**提供テキスト:**
──────────

半導体産業の根幹を支えるのが、超高純度の単結晶シリコンウェーハです。デバイスの微細化が進む中、わずかな不純物すら致命的な性能低下を招くため、材料レベルでの高い信頼性が求められています。本稿では、いわゆる「イレブンナイン」と称されるシリコン精製の技術と市場の現状について、あらためて整理します。

シリコンは自然界では精製が必須

シリコン(Si)は、酸素に次いで地殻中に豊富に存在する元素ですが、自然界では単体としてはほとんど存在せず、主に酸素と結合した二酸化ケイ素(SiO₂)、すなわちケイ石や石英の形で産出されます。この状態のシリコンは、岩石や砂に多く含まれ、地球上に極めて豊富に分布していますが、半導体に求められる電子的特性を備えるには不十分です。したがって、ケイ石から高純度な金属シリコンを取り出すための化学的・物理的処理が必要になります。

99.999999999%の超高純度を実現するプロセス

半導体グレードのシリコンには、いわゆる「イレブンナイン」と呼ばれる99.999999999%の純度が要求されます。この極限ともいえる純度水準は、単に不純物が少ないというだけではなく、熱的・電気的特性のばらつきを極限まで抑えるために不可欠な条件であり、デバイスの性能、歩留まり、信頼性に直結します。その実現には、精緻な化学プロセスと高度な結晶成長技術の両立が必要とされます。

まず、高純度の多結晶シリコンを出発点とします。この原料は、金属シリコンを塩素化してトリクロロシラン(SiHCl₃)などの化合物に変換し、それを再び水素還元させて析出するという、極めて複雑なプロセスを経て得られます。この段階で既に純度は9N(99.9999999%)級に達しており、電子材料として使用可能なレベルです。しかし、半導体製造用ウェーハには、これをさらに単結晶化し、かつ原子レベルでの結晶欠陥を抑制した状態で供給しなければなりません。

そのために用いられるのがチョクラルスキー法(Czochralski method)です。この方法では、石英製のるつぼに多結晶シリコンを投入し、ホウ酸やドーピング元素を加えた上で、約1420℃の高温で溶融します。次に、原子配列の基準となる種結晶(seed crystal)を溶融シリコンに接触させ、回転・引き上げを同時に行いながら結晶を成長させていきます。この引き上げ速度や回転数、温度勾配は微細に制御されており、少しの乱れでも結晶欠陥が生じるため、装置全体にわたる極めて高い制御精度が求められます。

成長するインゴットは、直径の均一性や結晶方位、内部ストレスなども厳格にモニタリングされながら形成されていきます。特に、酸素や炭素の微量混入を抑制するためには、石英るつぼとの反応性をコントロールする手法や、アルゴン雰囲気下での精密なガスフロー制御も不可欠です。

──────────

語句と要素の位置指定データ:

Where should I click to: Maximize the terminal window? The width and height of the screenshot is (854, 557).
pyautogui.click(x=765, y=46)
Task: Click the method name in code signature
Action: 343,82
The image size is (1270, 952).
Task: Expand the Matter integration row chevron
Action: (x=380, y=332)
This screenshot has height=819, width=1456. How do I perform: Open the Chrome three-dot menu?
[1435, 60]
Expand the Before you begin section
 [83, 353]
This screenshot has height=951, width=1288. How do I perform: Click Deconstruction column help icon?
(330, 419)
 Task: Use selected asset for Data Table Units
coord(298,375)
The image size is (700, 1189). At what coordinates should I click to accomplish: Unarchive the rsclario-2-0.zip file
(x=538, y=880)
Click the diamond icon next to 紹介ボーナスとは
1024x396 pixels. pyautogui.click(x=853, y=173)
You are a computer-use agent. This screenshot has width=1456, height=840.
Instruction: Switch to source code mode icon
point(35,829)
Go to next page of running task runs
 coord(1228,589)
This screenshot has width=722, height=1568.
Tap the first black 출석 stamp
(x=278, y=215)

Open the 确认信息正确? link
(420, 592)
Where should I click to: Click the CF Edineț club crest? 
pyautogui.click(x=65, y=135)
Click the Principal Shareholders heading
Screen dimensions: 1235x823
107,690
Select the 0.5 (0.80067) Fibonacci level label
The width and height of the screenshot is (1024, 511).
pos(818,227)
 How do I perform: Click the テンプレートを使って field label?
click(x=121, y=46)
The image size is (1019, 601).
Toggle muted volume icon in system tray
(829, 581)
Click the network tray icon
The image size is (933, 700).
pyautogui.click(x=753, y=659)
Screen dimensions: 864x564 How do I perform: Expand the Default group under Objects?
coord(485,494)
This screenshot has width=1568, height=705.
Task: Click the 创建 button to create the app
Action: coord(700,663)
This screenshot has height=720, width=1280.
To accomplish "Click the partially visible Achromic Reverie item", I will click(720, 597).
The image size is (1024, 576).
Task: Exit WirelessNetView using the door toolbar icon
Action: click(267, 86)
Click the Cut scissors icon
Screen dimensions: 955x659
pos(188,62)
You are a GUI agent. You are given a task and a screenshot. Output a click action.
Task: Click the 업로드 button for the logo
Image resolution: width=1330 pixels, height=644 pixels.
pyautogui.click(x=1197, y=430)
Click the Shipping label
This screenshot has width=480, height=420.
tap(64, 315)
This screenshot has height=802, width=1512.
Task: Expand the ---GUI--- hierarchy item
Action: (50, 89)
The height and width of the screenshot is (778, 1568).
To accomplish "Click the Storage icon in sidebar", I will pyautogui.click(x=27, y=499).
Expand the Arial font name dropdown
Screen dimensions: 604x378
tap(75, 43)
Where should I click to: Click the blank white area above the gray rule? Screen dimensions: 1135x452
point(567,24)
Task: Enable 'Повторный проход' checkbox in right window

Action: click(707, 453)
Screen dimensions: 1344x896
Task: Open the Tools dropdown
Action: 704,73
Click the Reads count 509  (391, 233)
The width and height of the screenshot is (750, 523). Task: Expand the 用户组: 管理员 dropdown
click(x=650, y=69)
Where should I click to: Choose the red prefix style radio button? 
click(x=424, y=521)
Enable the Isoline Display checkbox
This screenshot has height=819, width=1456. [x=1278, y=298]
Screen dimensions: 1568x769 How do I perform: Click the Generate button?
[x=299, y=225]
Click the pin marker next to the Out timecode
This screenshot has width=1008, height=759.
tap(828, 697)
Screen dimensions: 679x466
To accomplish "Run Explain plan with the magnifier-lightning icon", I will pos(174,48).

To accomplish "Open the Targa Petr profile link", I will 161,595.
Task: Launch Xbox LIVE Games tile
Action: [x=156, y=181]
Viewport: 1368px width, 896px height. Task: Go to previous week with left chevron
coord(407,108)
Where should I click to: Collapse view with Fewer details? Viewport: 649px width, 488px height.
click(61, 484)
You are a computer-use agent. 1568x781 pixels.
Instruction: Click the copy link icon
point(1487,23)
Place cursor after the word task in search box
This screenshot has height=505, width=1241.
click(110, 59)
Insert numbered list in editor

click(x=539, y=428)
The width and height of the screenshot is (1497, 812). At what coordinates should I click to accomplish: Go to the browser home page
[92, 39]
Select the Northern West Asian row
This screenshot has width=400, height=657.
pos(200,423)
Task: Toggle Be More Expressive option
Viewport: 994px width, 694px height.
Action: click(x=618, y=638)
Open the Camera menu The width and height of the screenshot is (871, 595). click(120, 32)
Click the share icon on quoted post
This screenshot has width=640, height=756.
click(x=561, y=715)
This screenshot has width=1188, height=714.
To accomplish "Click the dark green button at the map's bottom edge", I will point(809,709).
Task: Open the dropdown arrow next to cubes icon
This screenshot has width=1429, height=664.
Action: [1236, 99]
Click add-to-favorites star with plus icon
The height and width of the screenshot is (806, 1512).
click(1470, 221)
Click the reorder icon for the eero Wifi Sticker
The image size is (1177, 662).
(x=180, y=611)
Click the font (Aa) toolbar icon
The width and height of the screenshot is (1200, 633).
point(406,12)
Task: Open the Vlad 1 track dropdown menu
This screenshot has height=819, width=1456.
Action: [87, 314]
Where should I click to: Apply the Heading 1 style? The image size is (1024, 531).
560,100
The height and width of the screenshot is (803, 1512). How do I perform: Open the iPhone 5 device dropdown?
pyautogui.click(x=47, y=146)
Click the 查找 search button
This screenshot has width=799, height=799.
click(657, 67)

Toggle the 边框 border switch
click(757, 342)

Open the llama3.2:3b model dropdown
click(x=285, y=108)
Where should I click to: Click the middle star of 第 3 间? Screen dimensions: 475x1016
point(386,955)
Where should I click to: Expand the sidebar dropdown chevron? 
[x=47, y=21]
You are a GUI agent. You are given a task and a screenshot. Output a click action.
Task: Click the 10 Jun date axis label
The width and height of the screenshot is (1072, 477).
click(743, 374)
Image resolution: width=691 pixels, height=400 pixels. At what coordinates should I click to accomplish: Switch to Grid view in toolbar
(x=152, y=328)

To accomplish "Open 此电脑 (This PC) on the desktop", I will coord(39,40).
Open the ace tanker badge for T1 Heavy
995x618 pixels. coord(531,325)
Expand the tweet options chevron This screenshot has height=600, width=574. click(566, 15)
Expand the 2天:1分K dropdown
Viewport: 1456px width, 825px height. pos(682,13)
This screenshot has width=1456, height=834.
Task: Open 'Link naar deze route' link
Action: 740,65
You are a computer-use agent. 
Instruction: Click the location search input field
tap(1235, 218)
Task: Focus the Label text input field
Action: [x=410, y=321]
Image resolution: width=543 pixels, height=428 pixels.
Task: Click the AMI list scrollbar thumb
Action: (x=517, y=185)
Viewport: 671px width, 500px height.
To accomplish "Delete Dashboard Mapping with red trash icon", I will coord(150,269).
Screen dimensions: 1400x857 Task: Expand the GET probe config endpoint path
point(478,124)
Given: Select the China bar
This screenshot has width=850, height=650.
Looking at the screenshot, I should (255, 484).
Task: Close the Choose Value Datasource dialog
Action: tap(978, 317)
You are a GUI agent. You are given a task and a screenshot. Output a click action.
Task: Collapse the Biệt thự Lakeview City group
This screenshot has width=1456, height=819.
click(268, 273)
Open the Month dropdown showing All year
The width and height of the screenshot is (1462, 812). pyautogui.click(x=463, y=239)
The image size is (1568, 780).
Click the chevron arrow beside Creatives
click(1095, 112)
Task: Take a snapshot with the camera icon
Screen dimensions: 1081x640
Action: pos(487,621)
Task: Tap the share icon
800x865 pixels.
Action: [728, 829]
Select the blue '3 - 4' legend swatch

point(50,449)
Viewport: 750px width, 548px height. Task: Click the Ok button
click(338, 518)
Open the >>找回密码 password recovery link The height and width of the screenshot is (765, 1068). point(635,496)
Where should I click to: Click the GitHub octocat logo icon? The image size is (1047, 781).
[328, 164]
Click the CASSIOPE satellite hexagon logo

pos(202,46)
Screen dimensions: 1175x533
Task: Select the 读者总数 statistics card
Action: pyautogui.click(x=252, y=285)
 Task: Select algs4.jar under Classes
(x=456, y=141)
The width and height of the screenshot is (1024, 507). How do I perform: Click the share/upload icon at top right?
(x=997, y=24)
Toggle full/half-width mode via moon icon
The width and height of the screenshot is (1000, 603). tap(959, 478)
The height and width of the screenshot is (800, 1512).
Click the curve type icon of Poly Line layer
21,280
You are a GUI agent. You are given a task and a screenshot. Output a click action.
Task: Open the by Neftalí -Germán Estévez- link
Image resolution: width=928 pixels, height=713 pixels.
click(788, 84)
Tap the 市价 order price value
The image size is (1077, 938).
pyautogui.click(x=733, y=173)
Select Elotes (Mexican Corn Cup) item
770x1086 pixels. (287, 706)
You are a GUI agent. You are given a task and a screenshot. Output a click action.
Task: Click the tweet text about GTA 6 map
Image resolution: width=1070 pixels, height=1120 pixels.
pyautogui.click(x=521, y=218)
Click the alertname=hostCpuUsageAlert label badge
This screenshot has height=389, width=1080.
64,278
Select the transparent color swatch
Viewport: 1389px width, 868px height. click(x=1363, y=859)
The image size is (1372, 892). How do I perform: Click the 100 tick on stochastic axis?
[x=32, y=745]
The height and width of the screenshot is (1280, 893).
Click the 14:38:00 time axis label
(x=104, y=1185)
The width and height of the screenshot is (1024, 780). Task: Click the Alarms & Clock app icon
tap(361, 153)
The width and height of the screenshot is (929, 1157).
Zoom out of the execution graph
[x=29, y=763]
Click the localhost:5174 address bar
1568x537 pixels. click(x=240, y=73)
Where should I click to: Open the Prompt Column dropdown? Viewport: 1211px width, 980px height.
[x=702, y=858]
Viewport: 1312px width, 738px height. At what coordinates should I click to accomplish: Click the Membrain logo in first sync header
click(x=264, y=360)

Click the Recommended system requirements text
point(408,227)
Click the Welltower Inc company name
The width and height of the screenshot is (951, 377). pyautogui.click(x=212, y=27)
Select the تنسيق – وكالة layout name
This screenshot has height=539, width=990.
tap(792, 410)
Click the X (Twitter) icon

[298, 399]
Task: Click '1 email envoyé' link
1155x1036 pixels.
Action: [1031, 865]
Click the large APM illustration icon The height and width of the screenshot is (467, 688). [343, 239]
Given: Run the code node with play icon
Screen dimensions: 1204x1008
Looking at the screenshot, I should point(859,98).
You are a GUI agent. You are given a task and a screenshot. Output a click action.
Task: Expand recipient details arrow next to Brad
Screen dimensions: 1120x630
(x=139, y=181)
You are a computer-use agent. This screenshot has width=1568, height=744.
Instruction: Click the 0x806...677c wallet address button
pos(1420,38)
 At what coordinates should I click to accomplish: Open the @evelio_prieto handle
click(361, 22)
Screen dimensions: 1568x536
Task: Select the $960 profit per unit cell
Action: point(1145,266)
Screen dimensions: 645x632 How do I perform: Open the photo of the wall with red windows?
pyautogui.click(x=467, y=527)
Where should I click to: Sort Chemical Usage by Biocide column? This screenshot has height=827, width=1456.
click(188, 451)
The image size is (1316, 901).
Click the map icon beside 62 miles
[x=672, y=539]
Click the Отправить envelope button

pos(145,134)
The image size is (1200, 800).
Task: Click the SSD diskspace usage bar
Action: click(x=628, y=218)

──────────

**課題:**
シリコン精製についての文章を、「まず、高純度の多結晶シリコン」を含むところから書き始め、「で供給しなければなりません。」で終えて写してください。その際、「トリクロロシラン」を「テトラクロロシラン」に入れ替えてください。 このデータはここでは使いません。

**解答:**
まず、高純度の多結晶シリコンを出発点とします。この原料は、金属シリコンを塩素化してテトラクロロシラン(SiHCl₃)などの化合物に変換し、それを再び水素還元させて析出するという、極めて複雑なプロセスを経て得られます。この段階で既に純度は9N(99.9999999%)級に達しており、電子材料として使用可能なレベルです。しかし、半導体製造用ウェーハには、これをさらに単結晶化し、かつ原子レベルでの結晶欠陥を抑制した状態で供給しなければなりません。